• **TASK DESCRIPTION**
Images aside, the whole listing should be written out word for word.

[Opening RECORDS section]

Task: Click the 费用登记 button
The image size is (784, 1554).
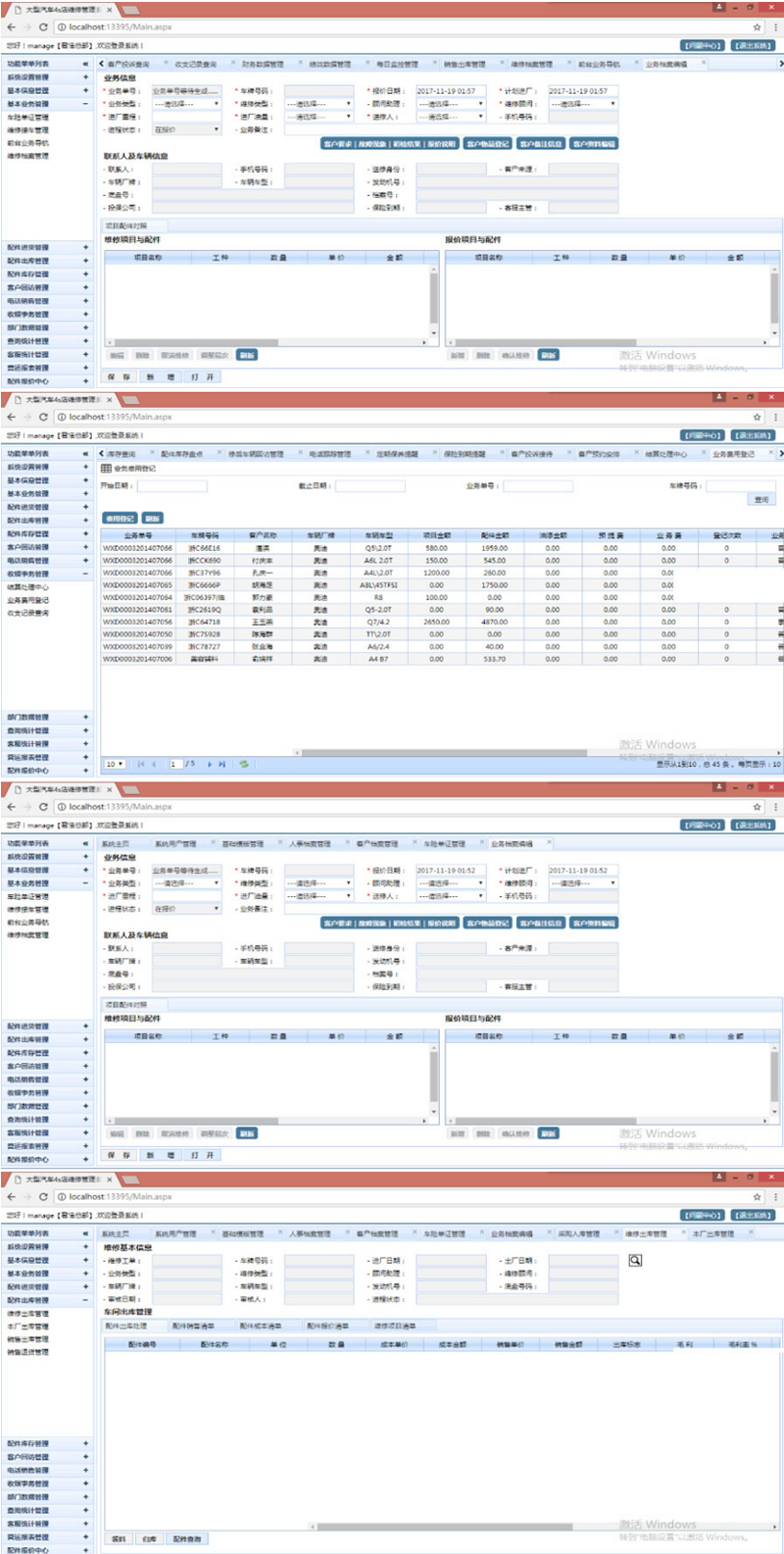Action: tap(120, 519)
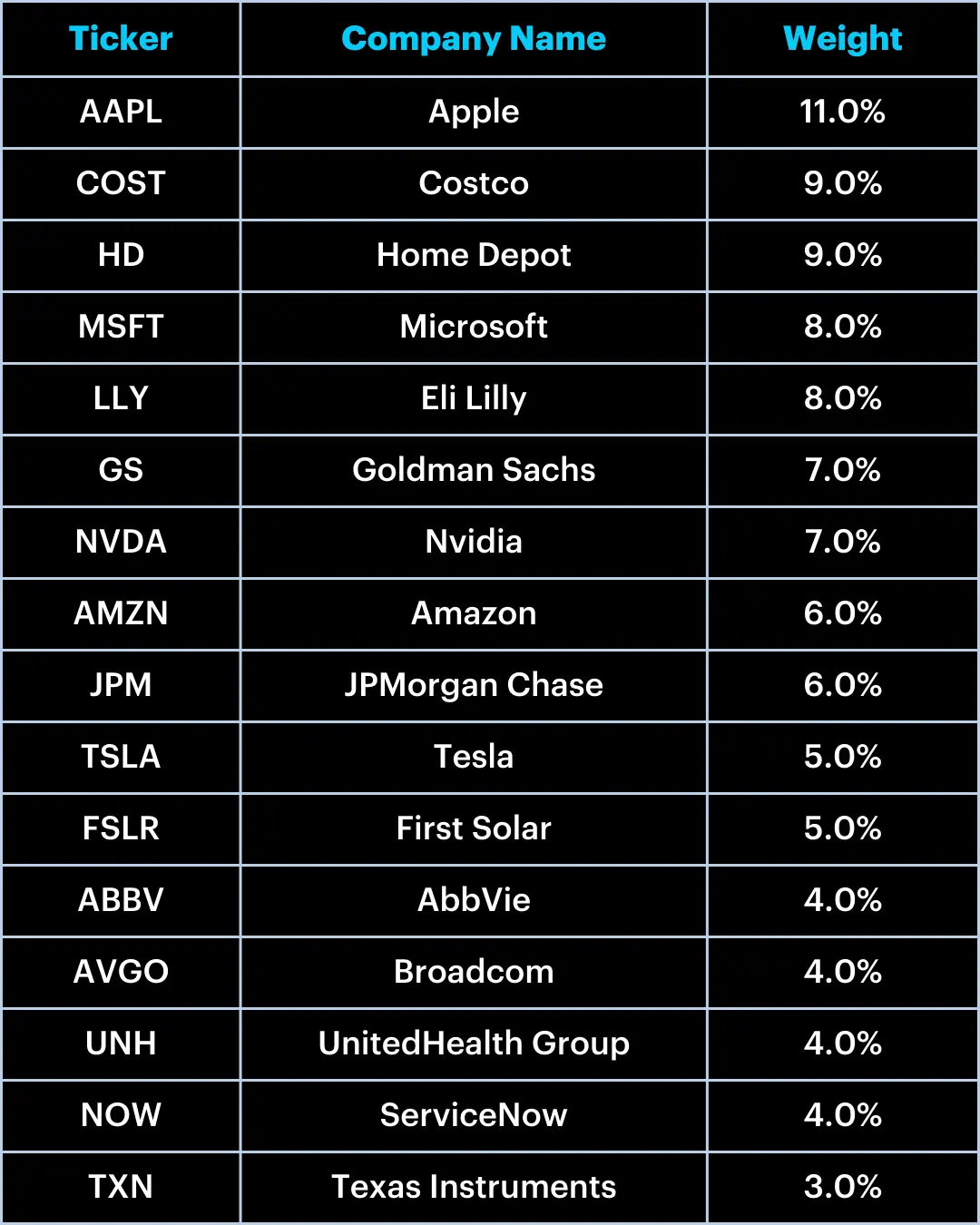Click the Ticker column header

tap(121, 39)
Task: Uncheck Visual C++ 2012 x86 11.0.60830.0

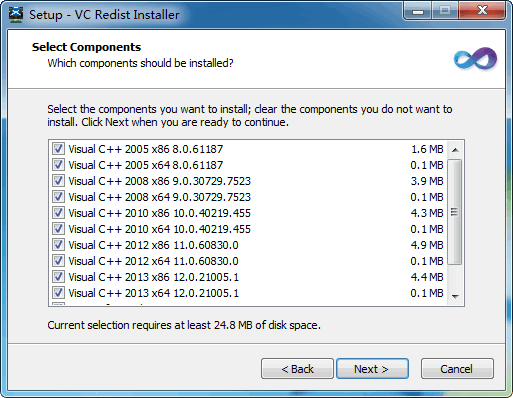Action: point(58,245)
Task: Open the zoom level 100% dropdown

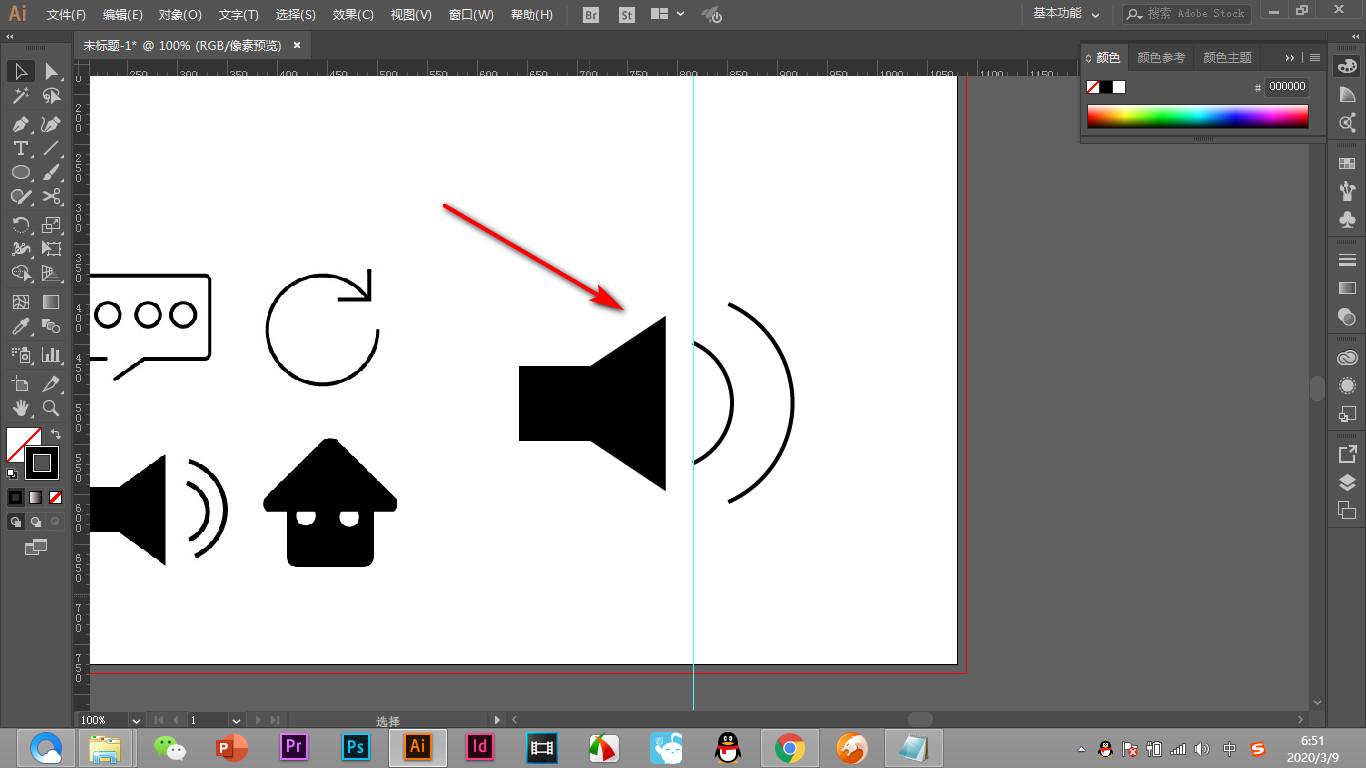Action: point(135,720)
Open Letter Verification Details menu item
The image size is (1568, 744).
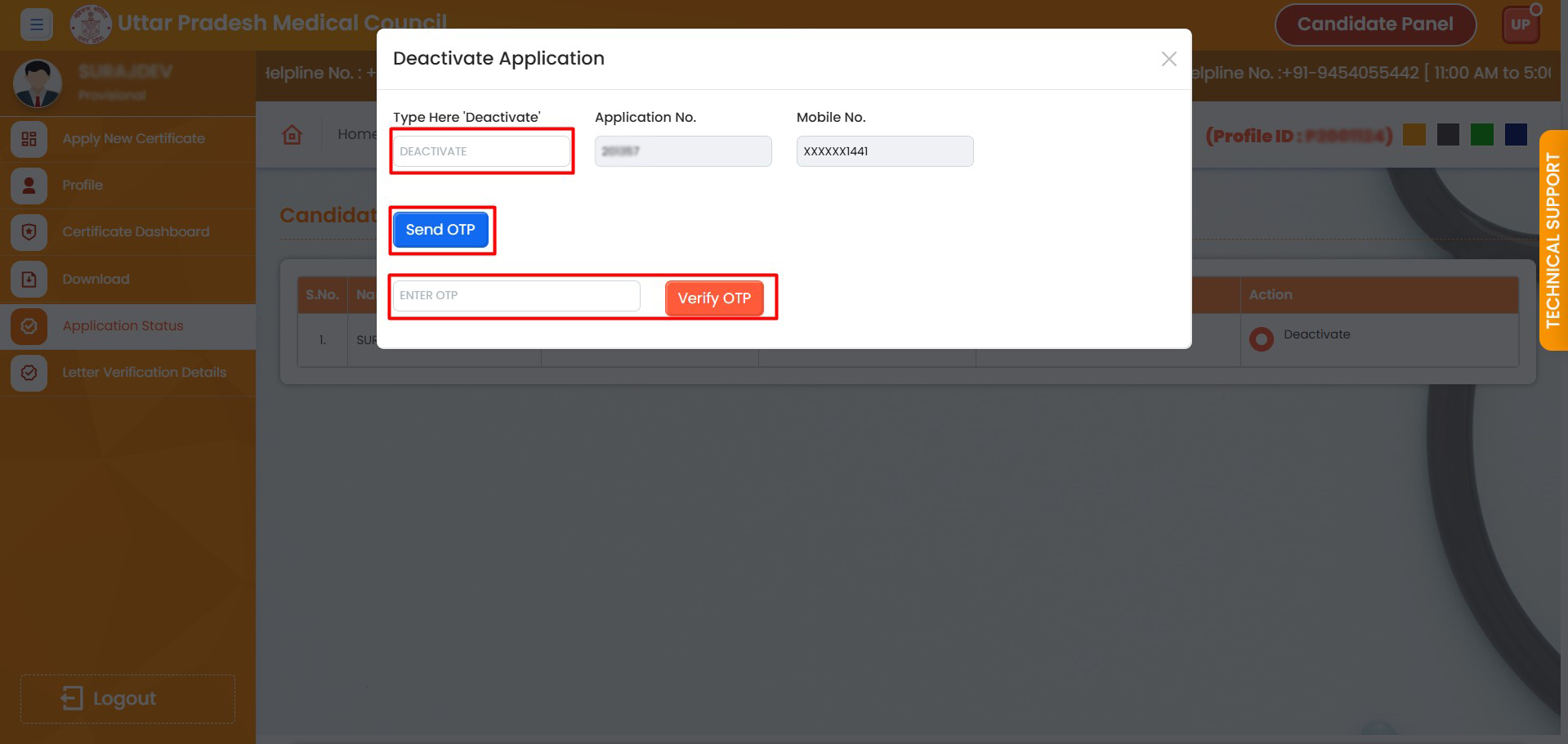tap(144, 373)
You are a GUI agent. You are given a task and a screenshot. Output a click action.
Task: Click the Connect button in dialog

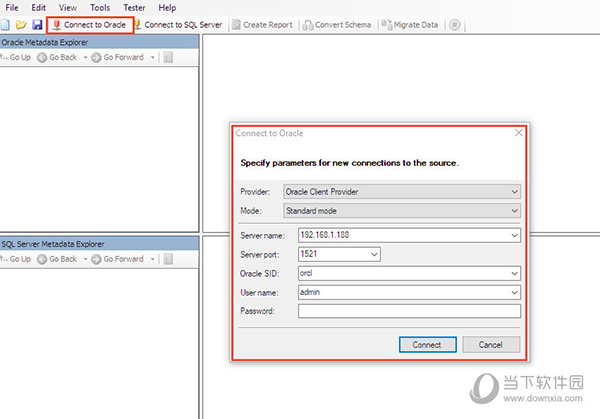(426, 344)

[Closing RECORDS section]

• **ANSWER BOX**
Task: Click the 费用登记 button
The image size is (784, 1554).
Action: tap(120, 519)
Click the Ticker column header

tap(121, 39)
Task: Uncheck Visual C++ 2012 x86 11.0.60830.0

Action: point(58,245)
Task: Open the zoom level 100% dropdown

Action: point(135,720)
Open Letter Verification Details menu item
The image size is (1568, 744).
tap(144, 373)
You are a GUI agent. You are given a task and a screenshot. Output a click action.
Task: Click the Connect button in dialog

(426, 344)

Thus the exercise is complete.